» **EXERCISE**:
The response must contain every line from the records below that has "Image".

Stored items:
┄┄┄┄┄┄┄┄┄┄

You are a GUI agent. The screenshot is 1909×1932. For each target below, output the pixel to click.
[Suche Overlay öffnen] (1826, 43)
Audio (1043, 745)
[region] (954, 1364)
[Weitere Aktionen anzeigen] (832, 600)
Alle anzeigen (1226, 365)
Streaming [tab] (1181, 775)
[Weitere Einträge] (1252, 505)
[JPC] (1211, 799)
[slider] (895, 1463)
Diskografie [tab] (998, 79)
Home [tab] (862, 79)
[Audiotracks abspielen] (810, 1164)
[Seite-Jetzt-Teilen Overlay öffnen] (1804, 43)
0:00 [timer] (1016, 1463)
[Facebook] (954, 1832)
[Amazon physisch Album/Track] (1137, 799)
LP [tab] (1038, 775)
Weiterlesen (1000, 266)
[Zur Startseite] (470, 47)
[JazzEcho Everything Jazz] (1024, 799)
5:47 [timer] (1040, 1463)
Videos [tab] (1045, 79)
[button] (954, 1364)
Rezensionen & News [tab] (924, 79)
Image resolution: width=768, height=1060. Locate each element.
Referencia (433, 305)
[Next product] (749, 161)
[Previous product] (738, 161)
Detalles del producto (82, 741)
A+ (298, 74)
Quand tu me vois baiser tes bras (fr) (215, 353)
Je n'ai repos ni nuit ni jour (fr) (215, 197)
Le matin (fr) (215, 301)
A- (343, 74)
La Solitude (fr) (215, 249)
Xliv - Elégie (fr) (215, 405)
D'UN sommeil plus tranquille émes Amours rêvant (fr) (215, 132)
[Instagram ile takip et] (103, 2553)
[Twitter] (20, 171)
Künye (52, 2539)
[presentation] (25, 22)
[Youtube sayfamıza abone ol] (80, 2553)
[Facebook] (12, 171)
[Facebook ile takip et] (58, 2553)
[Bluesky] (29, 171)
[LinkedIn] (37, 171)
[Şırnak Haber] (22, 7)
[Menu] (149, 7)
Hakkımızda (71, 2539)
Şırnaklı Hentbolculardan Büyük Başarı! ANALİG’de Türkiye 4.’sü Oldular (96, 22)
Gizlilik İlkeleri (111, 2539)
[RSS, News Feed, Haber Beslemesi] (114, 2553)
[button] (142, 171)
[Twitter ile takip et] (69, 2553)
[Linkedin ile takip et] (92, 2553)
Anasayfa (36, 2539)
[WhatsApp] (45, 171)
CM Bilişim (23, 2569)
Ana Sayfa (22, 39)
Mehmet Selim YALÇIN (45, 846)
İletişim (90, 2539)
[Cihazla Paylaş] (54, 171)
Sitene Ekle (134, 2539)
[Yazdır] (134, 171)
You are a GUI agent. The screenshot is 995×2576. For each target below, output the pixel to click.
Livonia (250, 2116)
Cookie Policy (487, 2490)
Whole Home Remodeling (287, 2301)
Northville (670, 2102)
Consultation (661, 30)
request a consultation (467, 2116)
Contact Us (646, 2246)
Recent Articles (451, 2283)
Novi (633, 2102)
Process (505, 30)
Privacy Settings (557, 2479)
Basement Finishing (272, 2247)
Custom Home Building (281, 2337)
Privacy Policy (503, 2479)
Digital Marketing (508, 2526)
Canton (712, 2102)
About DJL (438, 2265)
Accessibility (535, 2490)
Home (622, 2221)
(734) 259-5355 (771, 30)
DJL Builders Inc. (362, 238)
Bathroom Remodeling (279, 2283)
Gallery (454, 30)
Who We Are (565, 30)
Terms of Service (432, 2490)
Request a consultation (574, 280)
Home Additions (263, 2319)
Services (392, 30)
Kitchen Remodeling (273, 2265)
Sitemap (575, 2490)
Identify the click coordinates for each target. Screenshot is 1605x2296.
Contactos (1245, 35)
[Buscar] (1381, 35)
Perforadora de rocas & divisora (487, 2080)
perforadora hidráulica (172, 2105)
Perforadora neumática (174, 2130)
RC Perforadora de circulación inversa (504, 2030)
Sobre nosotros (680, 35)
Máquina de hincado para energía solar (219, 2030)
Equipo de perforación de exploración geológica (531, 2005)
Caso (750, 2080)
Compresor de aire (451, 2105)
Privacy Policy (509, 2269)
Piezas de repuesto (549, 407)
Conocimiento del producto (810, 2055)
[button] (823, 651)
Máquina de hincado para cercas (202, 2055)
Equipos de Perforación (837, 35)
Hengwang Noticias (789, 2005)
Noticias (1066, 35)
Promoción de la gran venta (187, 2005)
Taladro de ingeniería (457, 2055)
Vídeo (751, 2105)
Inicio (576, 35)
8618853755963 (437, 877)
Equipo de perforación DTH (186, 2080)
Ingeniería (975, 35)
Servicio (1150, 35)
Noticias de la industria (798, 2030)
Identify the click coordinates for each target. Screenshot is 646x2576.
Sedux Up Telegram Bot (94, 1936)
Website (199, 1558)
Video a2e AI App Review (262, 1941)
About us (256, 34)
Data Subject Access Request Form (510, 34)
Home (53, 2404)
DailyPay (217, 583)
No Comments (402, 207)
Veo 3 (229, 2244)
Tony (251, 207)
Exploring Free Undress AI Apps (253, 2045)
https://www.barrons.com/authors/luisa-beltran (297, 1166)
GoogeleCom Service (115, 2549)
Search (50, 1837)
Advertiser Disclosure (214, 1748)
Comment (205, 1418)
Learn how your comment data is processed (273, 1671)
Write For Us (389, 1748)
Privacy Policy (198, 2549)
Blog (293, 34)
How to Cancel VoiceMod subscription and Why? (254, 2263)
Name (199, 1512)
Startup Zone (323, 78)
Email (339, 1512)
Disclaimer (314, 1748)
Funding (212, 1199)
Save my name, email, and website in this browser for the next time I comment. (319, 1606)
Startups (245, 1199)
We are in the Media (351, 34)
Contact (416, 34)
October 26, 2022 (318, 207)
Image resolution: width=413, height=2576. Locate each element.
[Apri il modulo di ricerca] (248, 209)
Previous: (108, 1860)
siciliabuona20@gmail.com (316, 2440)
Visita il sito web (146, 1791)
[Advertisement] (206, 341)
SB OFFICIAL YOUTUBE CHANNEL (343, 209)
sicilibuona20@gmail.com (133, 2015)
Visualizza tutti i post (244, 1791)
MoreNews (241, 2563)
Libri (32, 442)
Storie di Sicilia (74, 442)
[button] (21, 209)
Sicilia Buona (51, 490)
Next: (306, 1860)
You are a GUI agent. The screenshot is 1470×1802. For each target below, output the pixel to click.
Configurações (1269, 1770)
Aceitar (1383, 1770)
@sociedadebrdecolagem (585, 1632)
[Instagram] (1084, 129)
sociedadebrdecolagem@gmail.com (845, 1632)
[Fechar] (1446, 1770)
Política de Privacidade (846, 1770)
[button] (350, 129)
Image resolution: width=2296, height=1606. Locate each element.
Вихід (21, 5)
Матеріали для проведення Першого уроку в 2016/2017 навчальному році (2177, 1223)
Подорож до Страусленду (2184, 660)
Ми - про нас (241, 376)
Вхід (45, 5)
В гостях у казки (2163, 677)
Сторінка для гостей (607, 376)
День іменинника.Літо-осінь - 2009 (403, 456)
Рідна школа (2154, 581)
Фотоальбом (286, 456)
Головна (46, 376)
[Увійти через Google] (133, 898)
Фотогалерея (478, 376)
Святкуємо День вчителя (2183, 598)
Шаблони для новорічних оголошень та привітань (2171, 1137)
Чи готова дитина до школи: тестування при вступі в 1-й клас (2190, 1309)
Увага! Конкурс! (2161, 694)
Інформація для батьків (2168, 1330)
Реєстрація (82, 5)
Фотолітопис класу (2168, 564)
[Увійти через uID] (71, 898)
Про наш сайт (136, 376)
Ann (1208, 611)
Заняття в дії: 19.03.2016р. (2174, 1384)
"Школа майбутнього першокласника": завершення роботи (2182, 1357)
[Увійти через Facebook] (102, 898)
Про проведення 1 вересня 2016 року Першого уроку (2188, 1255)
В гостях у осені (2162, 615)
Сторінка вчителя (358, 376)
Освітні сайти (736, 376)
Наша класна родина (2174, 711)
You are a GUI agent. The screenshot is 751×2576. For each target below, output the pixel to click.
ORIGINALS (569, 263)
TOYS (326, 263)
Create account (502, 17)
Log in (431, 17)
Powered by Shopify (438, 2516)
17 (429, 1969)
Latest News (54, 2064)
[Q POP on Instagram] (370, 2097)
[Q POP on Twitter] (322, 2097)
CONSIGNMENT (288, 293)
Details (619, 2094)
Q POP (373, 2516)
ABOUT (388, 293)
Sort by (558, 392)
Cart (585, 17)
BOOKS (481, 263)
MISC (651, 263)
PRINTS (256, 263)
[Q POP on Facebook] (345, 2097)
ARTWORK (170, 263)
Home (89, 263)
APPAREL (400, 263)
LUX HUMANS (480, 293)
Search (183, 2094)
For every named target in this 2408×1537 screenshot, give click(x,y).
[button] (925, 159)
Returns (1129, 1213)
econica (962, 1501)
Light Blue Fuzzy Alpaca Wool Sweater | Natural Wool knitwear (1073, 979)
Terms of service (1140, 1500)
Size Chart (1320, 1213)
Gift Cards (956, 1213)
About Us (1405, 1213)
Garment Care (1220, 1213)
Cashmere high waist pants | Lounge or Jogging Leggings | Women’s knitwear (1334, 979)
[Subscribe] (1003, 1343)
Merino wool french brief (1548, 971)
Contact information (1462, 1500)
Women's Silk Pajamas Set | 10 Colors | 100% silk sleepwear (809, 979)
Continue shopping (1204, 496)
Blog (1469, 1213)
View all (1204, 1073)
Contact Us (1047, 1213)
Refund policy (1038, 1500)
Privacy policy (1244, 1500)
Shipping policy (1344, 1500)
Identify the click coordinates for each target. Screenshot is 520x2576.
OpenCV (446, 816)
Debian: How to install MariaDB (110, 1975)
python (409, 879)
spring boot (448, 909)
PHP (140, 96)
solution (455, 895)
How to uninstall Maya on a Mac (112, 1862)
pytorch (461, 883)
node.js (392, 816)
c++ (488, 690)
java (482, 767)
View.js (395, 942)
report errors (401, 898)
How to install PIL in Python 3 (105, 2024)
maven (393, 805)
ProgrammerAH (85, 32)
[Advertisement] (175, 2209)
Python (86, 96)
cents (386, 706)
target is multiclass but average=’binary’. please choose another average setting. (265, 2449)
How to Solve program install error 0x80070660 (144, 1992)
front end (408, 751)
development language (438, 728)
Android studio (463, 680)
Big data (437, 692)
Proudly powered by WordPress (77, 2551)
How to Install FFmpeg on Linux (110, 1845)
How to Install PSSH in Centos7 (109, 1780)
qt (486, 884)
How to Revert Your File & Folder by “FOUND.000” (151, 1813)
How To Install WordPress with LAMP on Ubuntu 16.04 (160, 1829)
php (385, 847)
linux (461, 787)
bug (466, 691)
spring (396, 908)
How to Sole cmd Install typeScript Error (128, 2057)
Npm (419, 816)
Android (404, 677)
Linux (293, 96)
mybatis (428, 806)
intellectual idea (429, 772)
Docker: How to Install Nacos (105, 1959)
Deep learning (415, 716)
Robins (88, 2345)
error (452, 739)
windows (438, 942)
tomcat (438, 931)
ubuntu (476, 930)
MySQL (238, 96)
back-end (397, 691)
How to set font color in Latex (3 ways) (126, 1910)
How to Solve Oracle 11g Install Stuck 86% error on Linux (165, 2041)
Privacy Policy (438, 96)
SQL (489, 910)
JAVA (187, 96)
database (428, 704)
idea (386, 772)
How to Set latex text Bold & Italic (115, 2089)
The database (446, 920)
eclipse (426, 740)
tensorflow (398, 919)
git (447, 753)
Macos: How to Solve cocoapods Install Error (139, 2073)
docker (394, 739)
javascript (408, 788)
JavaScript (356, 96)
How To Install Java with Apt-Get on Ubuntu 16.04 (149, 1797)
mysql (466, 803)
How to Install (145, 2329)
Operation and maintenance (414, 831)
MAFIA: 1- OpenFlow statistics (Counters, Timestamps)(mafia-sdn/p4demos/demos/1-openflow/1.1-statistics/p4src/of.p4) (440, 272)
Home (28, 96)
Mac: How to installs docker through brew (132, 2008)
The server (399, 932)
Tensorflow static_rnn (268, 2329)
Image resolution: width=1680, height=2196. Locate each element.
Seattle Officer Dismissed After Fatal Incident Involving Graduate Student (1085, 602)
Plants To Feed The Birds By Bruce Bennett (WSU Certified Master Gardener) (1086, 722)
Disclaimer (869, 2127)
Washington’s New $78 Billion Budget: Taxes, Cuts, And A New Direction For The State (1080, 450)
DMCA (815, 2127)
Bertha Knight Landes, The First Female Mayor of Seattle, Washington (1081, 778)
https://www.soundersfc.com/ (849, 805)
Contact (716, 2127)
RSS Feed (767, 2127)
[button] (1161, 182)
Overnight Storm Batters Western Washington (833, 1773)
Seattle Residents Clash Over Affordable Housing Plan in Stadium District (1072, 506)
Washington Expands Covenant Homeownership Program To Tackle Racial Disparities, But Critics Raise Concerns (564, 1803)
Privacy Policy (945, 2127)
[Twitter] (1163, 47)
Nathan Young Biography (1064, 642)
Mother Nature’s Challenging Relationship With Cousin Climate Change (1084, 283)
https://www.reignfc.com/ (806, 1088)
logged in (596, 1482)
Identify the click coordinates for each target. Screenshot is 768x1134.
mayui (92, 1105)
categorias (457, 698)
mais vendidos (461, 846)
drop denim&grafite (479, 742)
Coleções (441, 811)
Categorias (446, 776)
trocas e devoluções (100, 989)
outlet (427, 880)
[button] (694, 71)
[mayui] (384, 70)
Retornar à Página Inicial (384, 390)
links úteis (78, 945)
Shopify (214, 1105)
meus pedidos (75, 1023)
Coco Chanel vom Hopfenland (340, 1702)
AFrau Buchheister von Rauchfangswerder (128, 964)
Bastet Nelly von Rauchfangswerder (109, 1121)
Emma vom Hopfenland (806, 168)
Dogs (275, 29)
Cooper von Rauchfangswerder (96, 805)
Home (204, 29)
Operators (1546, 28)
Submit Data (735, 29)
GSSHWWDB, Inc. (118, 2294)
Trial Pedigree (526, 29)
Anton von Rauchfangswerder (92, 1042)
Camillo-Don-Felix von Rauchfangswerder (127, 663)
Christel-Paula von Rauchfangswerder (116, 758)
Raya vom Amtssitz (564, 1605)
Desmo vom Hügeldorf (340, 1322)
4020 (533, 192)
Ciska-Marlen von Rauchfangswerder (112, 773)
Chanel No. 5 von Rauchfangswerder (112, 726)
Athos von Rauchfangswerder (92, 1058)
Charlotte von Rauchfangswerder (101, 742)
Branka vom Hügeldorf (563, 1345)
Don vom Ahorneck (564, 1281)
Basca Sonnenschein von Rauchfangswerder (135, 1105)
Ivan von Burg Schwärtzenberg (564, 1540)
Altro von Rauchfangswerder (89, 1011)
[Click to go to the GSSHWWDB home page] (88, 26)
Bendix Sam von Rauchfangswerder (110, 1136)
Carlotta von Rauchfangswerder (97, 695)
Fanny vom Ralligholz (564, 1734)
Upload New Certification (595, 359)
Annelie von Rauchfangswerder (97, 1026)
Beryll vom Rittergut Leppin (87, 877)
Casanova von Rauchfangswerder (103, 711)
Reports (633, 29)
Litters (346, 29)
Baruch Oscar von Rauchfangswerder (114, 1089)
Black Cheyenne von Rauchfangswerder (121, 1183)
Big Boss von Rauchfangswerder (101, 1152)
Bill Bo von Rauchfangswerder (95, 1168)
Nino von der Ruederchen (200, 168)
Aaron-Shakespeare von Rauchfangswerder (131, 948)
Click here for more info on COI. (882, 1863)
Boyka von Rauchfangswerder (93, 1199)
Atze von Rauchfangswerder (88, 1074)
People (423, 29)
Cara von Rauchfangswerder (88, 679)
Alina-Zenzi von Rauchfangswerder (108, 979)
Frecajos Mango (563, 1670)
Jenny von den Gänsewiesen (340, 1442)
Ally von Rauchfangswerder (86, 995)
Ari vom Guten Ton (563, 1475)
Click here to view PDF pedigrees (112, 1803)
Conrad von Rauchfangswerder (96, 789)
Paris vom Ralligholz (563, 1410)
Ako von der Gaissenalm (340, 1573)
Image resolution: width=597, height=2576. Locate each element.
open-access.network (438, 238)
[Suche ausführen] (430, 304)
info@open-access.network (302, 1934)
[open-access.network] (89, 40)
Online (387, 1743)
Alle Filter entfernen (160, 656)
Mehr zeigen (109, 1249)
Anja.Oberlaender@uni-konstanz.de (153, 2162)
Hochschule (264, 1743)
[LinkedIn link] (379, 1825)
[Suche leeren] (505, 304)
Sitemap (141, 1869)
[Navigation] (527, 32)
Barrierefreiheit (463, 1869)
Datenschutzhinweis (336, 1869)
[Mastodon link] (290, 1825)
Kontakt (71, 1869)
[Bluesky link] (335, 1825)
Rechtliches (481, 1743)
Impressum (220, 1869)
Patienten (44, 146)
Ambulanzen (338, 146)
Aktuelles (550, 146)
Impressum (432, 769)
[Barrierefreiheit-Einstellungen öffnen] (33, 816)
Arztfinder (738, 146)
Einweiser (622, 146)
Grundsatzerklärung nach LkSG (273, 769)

┄┄┄┄┄┄┄┄┄┄

» **ANSWER SECTION**:
Image resolution: width=768, height=1060. Locate each element.
Image resolution: width=413, height=2576. Locate each element.
Image resolution: width=2296, height=1606. Locate each element.
Image resolution: width=1680, height=2196. Locate each element.
Image resolution: width=597, height=2576. Locate each element.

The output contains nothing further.